:: Seçili metin ::
────
'Bakmayın mavi gözlü olduğuma / ben Asyalıyım, Afrikalıyım' dedi şair; fakat biz baktık onun mavi gözlü oluşuna. Mavi gözlerine değil ha, mavi gözlü oluşuna baktık.
Çünkü şair bir reddiye döşenerek Allah vergisi gözlerine, bizim semte taşıdığını söylüyordu; ama bu iş göz rengiyle ilgili bir mesele değildi asla. O anlayamazdı bunu, ama biz bin yıllardır yediğimiz tokatlar sayesinde çok iyi öğrenmiştik üzerimize düşen gözlerden niyet okumayı.
Bir insanın ihaneti gözlerini, saçlarını, bıyıklarını,elbiselerini, çocukluğunu reddettiği gün başlar. Çünkü o yetiştiği paşa konaklarında çektiği can sıkıntısı, yürek daralmasının hışmıyla hayatının rotasını başka denizlere kaydırmıştır; fakat biz bir çırpıda söylemek gerekirse, sığ sularımızda tenha denizlerimizde süslü gemiler görmeyi sevmeyiz...
Bir mavna olduğunu iddia eden amiral gemilerine, ördek gibi davranan kuğulara ihtiyacımız yok bizim. Biz kimseden imdat istemedik. 'Gelin ve kurtarın bizi' demedik kimseye; fakat sürekli 'bakmayın mavi gözlü oluşuma' nidalarıyla bir takım adamlar dolaştı semtlerimizde.
────
:: Veri kayıtları ::
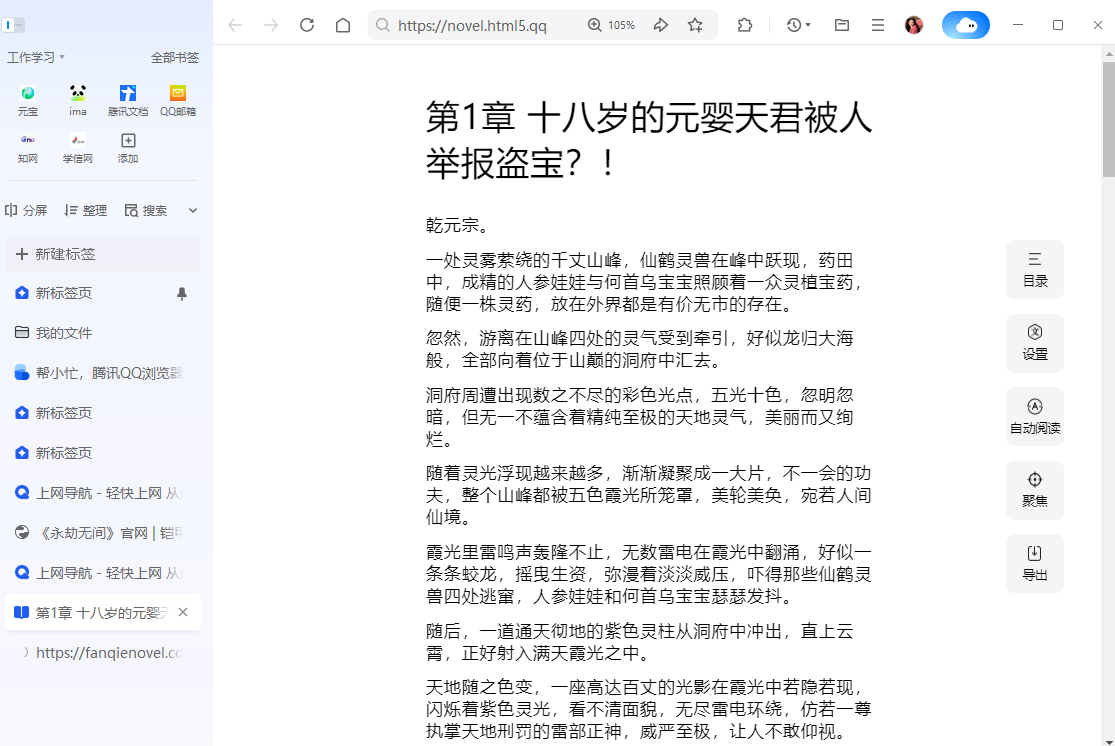Switch to the 第1章 novel tab
Screen dimensions: 1115x746
(95, 612)
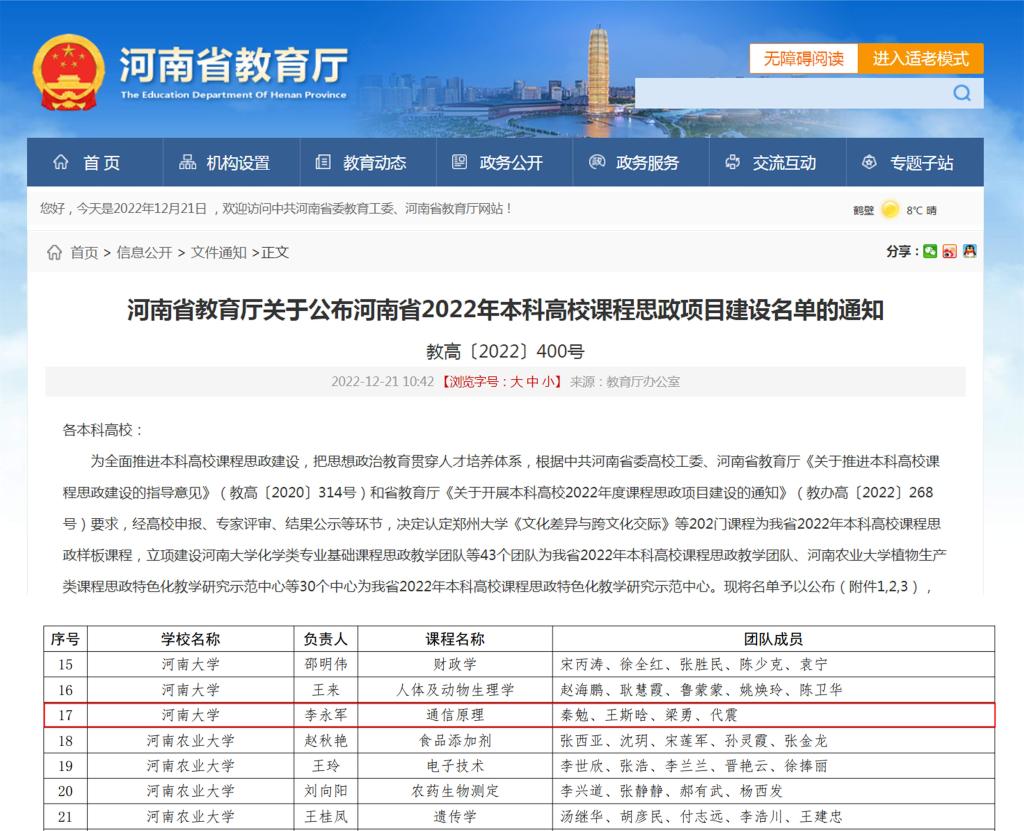
Task: Set font size to 大 (large)
Action: tap(517, 382)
────
:: Alıştırma görevleri ::
(A) Mavi gözler üzerine metne göre aşağıdaki soruları yanıtlayın:
(i) Şair, "Bakmayın mavi gözlü olduğuma" dizesinin ardından ne diyor?
(ii) Bir insanın ihaneti hangi gün başlar?
(iii) Sığ sularımızda ve tenha denizlerimizde ne görmeyi sevmeyiz?
(B) Mavi gözler üzerine metnin "Çünkü şair bir" ile başlayıp "adamlar dolaştı semtlerimizde." ile biten bölümünü yeniden yazın. Bu bölümde "tokatlar" yerine "darbeler" kullanarak düzenleyin.
(C) Mavi gözler üzerine metni, son cümlesinden sonra gelecek biçimde sürdürün.
Liste, mavi gözler üzerine metinden bağımsız ayrı bir malzemedir.

:: Nihai sonuçlar ::
(A)
(i) "ben Asyalıyım, Afrikalıyım"
(ii) Gözlerini, saçlarını, bıyıklarını, elbiselerini ve çocukluğunu reddettiği gün.
(iii) Süslü gemiler.

(B)
Çünkü şair bir reddiye döşenerek Allah vergisi gözlerine, bizim semte taşıdığını söylüyordu; ama bu iş göz rengiyle ilgili bir mesele değildi asla. O anlayamazdı bunu, ama biz bin yıllardır yediğimiz darbeler sayesinde çok iyi öğrenmiştik üzerimize düşen gözlerden niyet okumayı.
Bir insanın ihaneti gözlerini, saçlarını, bıyıklarını,elbiselerini, çocukluğunu reddettiği gün başlar. Çünkü o yetiştiği paşa konaklarında çektiği can sıkıntısı, yürek daralmasının hışmıyla hayatının rotasını başka denizlere kaydırmıştır; fakat biz bir çırpıda söylemek gerekirse, sığ sularımızda tenha denizlerimizde süslü gemiler görmeyi sevmeyiz...
Bir mavna olduğunu iddia eden amiral gemilerine, ördek gibi davranan kuğulara ihtiyacımız yok bizim. Biz kimseden imdat istemedik. 'Gelin ve kurtarın bizi' demedik kimseye; fakat sürekli 'bakmayın mavi gözlü oluşuma' nidalarıyla bir takım adamlar dolaştı semtlerimizde.

(C)
Paşa konaklarında sıkılan canlarını, bizim sert ve imanlı günlerimizle renklendirmeye çalıştılar. Fakat biz değildik sevdikleri, korkumuz, gözlerimiz, Allah inancımız değildi. Onlar kendi kafalarındaki bir hayali, kendi kafalarındaki bir semti, kendi kafalarındaki bir ümidi, kendi kafalarındaki bir kavgayı sevdiler. Onlar kendilerini sevdiler aslında ve bizi sevgiye katık yaptılar.
Bir bahaneydi onlar için ve yıllarca yattıkları mahpushanelerin faturasını bize çıkartıp, yaşadıkları yenilgileri bizim cehaletimiz ve ihanetimizle açıkladılar.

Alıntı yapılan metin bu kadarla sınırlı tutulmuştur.